18. Veritaaq a soutenu que la position qui est la sienne, selon laquelle TPSGC est tenu de vérifier les tarifs journaliers excessivement bas éventuels et antérieurs, respecte aussi l'exigence générale d'après laquelle les responsables de la passation de marchés publics doivent évaluer rigoureusement et à fond les exigences obligatoires.

19. Selon Veritaaq, TPSGC n'a pas prouvé que la formulation de l'article appuie la prémisse selon laquelle il peut agir à son gré en appliquant l'article 7. Veritaaq a maintenu qu'il incombe à TPSGC de vérifier les propositions en fonction des deux aspects de la définition. Veritaaq a ajouté que, comme il le dit lui-même, ce n'est pas ce que TPSGC, qui a plutôt choisi de limiter arbitrairement son enquête à la première partie de la définition, a fait.

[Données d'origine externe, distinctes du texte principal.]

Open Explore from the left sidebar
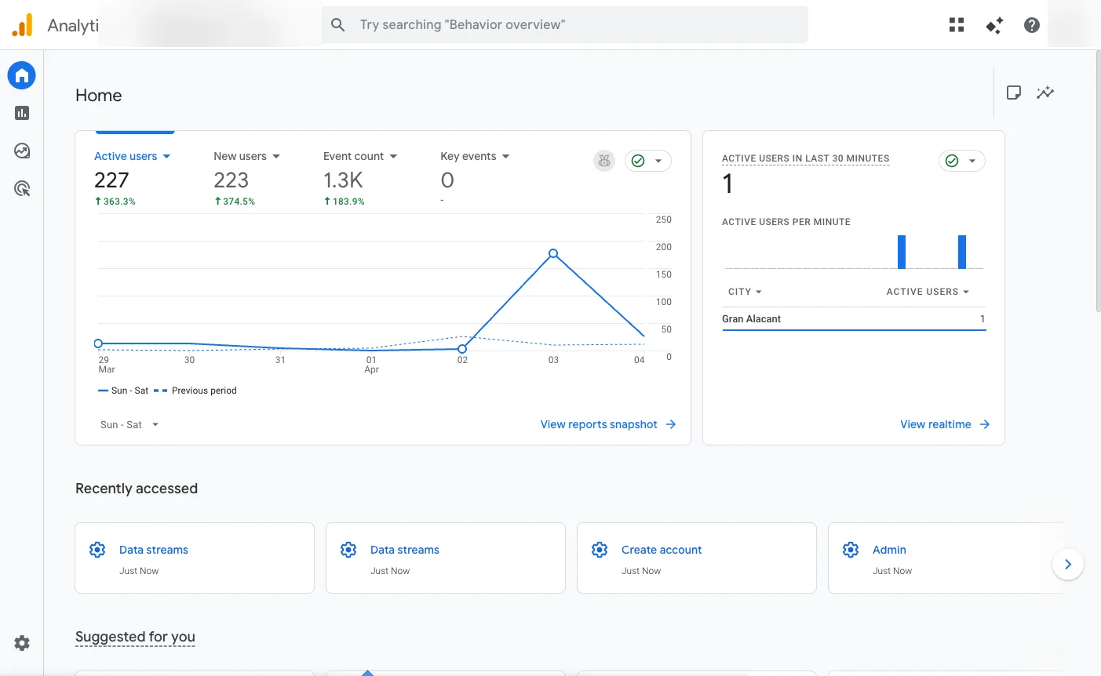 point(21,151)
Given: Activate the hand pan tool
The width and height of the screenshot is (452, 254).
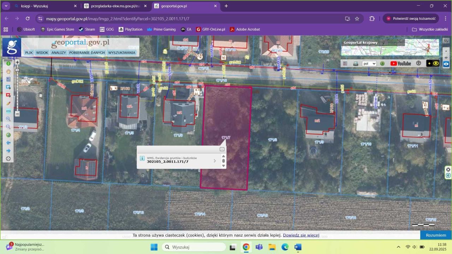Looking at the screenshot, I should 8,71.
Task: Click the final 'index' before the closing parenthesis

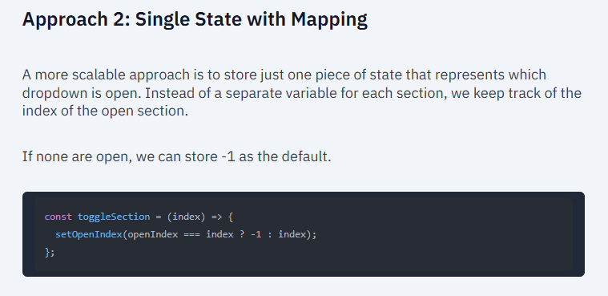Action: (292, 234)
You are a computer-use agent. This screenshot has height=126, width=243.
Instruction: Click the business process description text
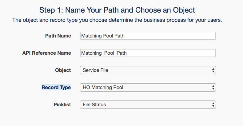117,21
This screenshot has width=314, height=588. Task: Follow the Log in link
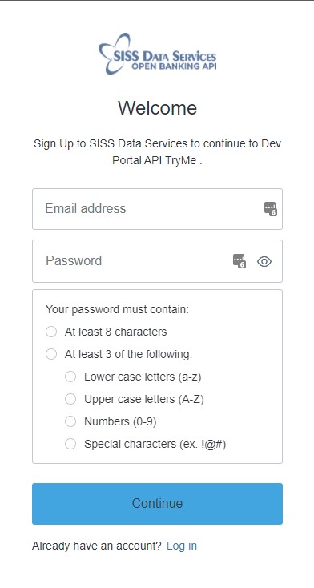click(x=182, y=546)
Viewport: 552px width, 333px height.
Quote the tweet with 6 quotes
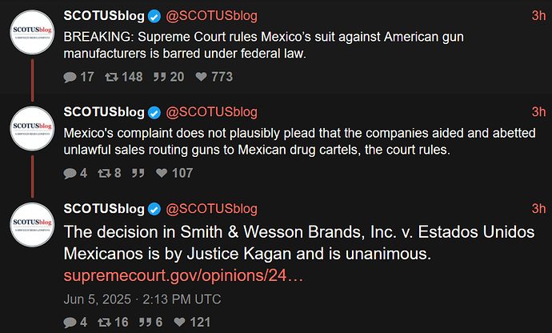point(142,322)
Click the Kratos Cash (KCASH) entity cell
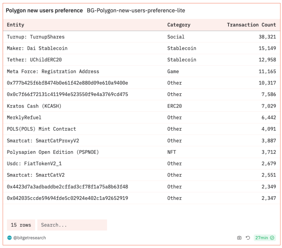Screen dimensions: 282x248 pyautogui.click(x=34, y=106)
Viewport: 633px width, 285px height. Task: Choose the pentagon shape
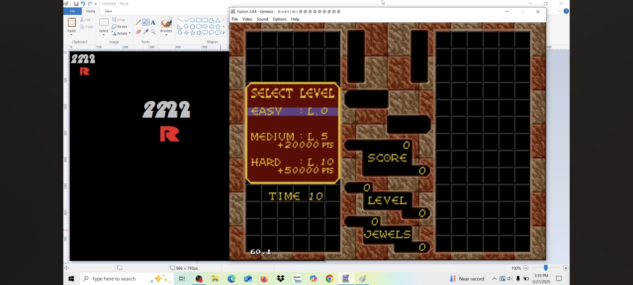click(193, 26)
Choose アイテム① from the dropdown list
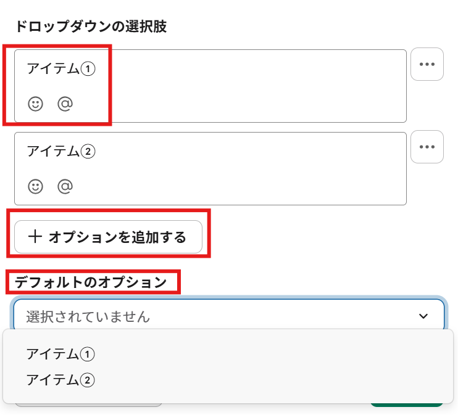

En mettant fin à son enquête après n'avoir vérifié que les tarifs journaliers excessivement bas éventuels, TPSGC n'a donc pas correctement évalué l'exigence obligatoire de l'article 7.

20. D'après Veritaaq, l'interprétation de TPSGC n'atteint même pas l'objectif que TPSGC lui-même vise par l'article 7. À plusieurs endroits dans le RIF, TPSGC a mentionné que l'objectif de l'article 7 est d'empêcher un soumissionnaire de tirer parti d'« une stratégie de soumission de bas tarifs sélectifs » [traduction]. Si, comme TPSGC l'indique, il convient de ne vérifier dans les soumissions que les tarifs journaliers excessivement bas éventuels, ce but n'est pas atteint, étant donné qu'un soumissionnaire pourrait encore profiter d'une stratégie de soumission de bas tarifs sélectifs en présentant une offre qui renferme des tarifs journaliers excessivement bas antérieurs pour certaines catégories, puis en refusant d'offrir des services dans ces catégories.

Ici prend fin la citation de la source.